Over the summer, All Points Broadband sent staff to drive every street in counties including Rockingham to find underserved areas in need of broadband, Carr said.

 

The company identified roughly 7,600 areas in Rockingham County, and 680 miles of fiber infrastructure could be placed on existing poles to bring service to those areas, Carr told the Board of Supervisors on Sept. 28.

Rockingham County is contributing up to $8.9 million for the project, which will cost nearly $55 million to provide broadband to all unconnected homes in the county, according to Stephen King, county administrator.

The Shenandoah Valley Electric Cooperative will create the “backbone” for the fiber lines, which will be handled by All Points Broadband, said Greg Rogers, president and chief executive officer.

Rogers said the partnership will not only help residents get broadband, but will benefit cooperative customers through equipment and system reliability upgrades.
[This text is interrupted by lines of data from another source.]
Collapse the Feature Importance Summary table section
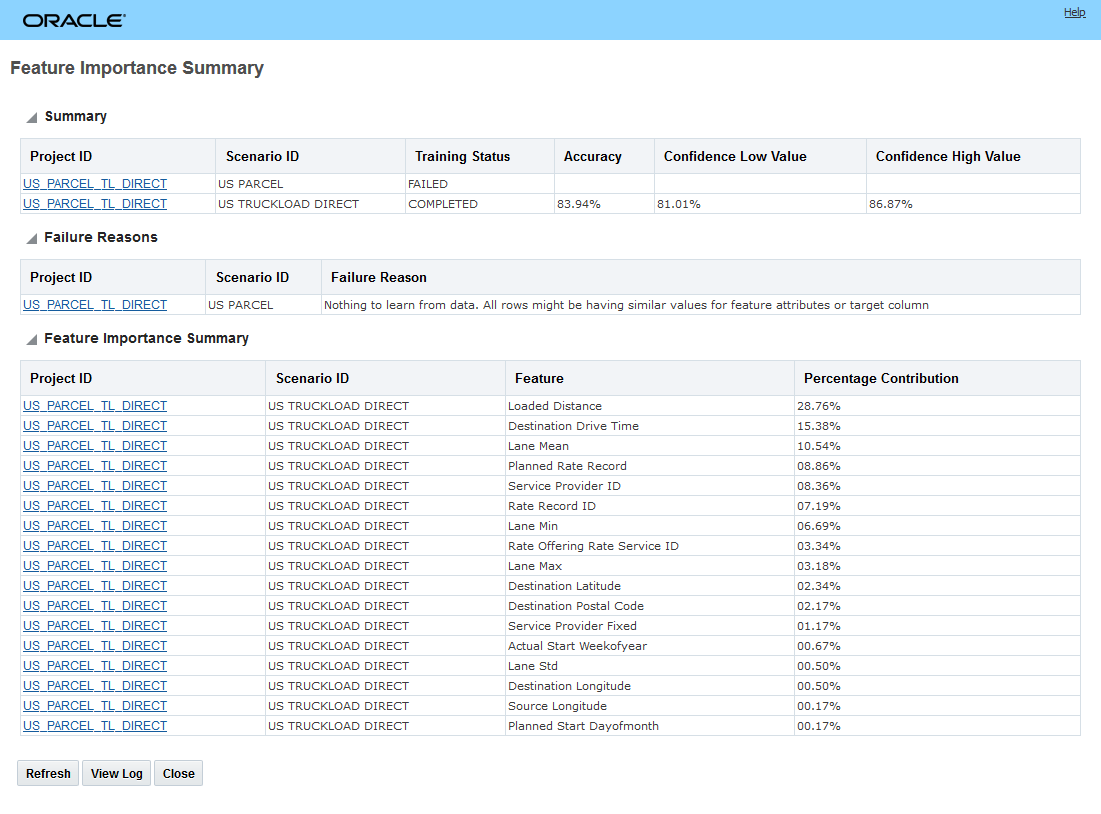Viewport: 1101px width, 814px height. pos(32,340)
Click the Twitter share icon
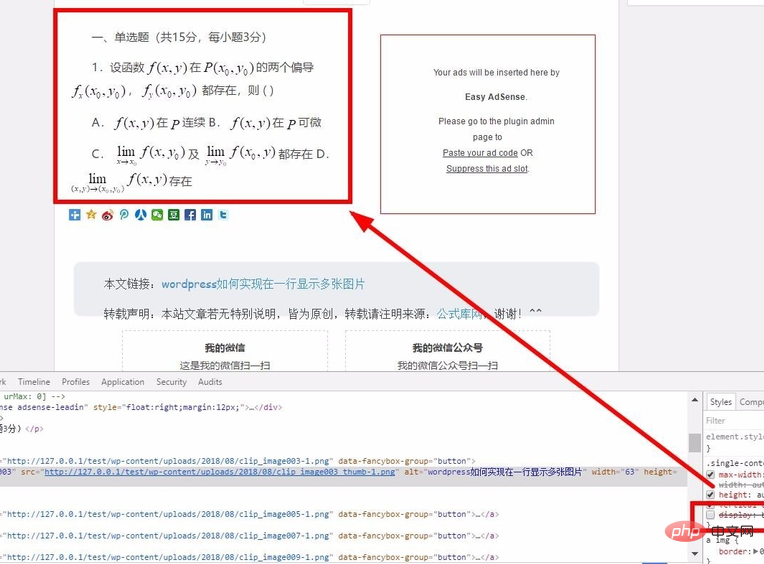The width and height of the screenshot is (764, 564). pos(223,215)
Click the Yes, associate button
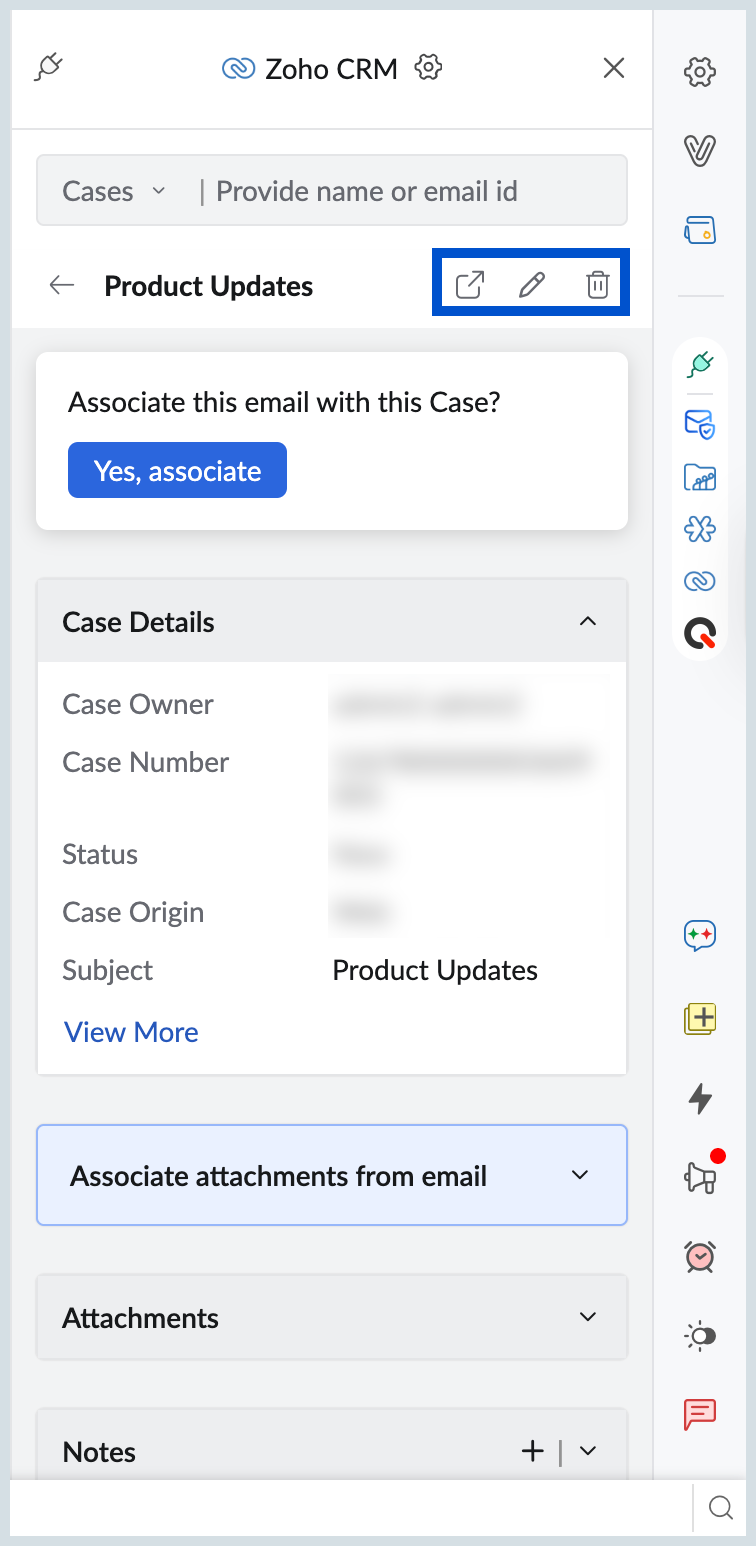756x1546 pixels. pos(177,470)
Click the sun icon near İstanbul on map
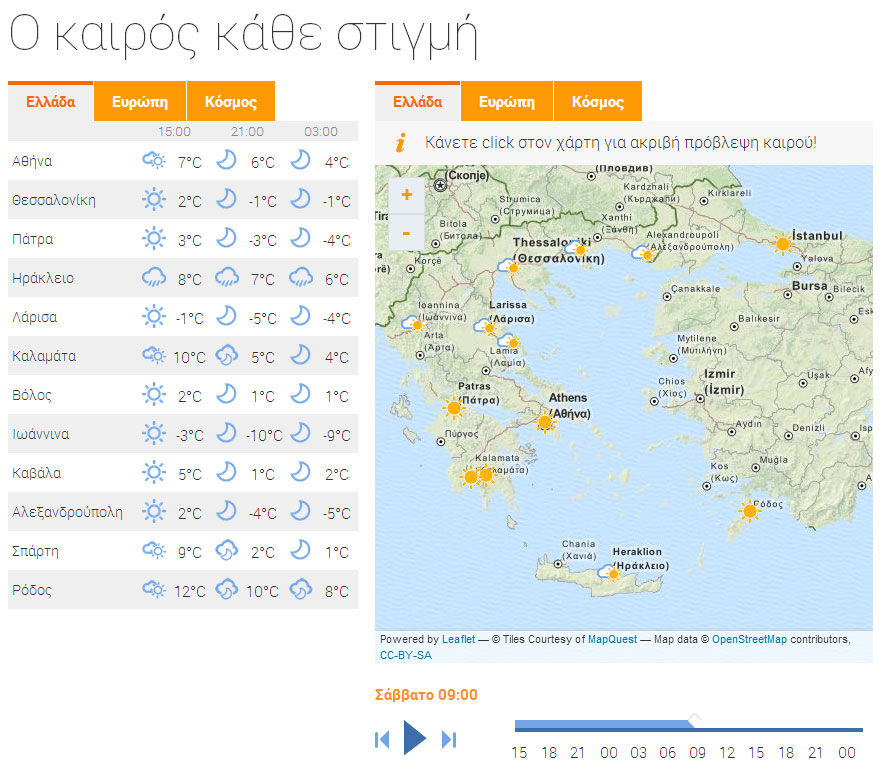 click(781, 243)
At BRCC’s campus, Northam talked about his own rural upbringing on the Eastern Shore and how he has seen firsthand why people are pressured to leave rural areas for a variety of issues, such as a lack of broadband.

He said broadband access is essential for localities, especially rural ones, to attract and maintain businesses, improve health care accessibility for residents through remote care, and for students and adults to have educational materials at their fingertips through the internet.

When he was elected governor, the state was spending roughly $4 million on broadband expansion a year, with roughly 660,000 residents without access to fast internet, according to the press release.

The next year, the Northam administration put $35 million in funding for broadband expansion, Northam said Monday. Over the past four years, 429,000 homes have been connected with $846 million in state funding, according to the release.

Over 93% of the homes without internet in 2018 will have internet when the projects announced Monday are complete and 278,000 homes are connected.

“The idea that we’re able to finish this administration with 90% of the digital divide closed, in terms of funded projects, is really amazing,” said Evan Feinman, Northam’s chief broadband adviser.

The state is on track to become among the first in the nation with universal broadband by 2024, according to the release.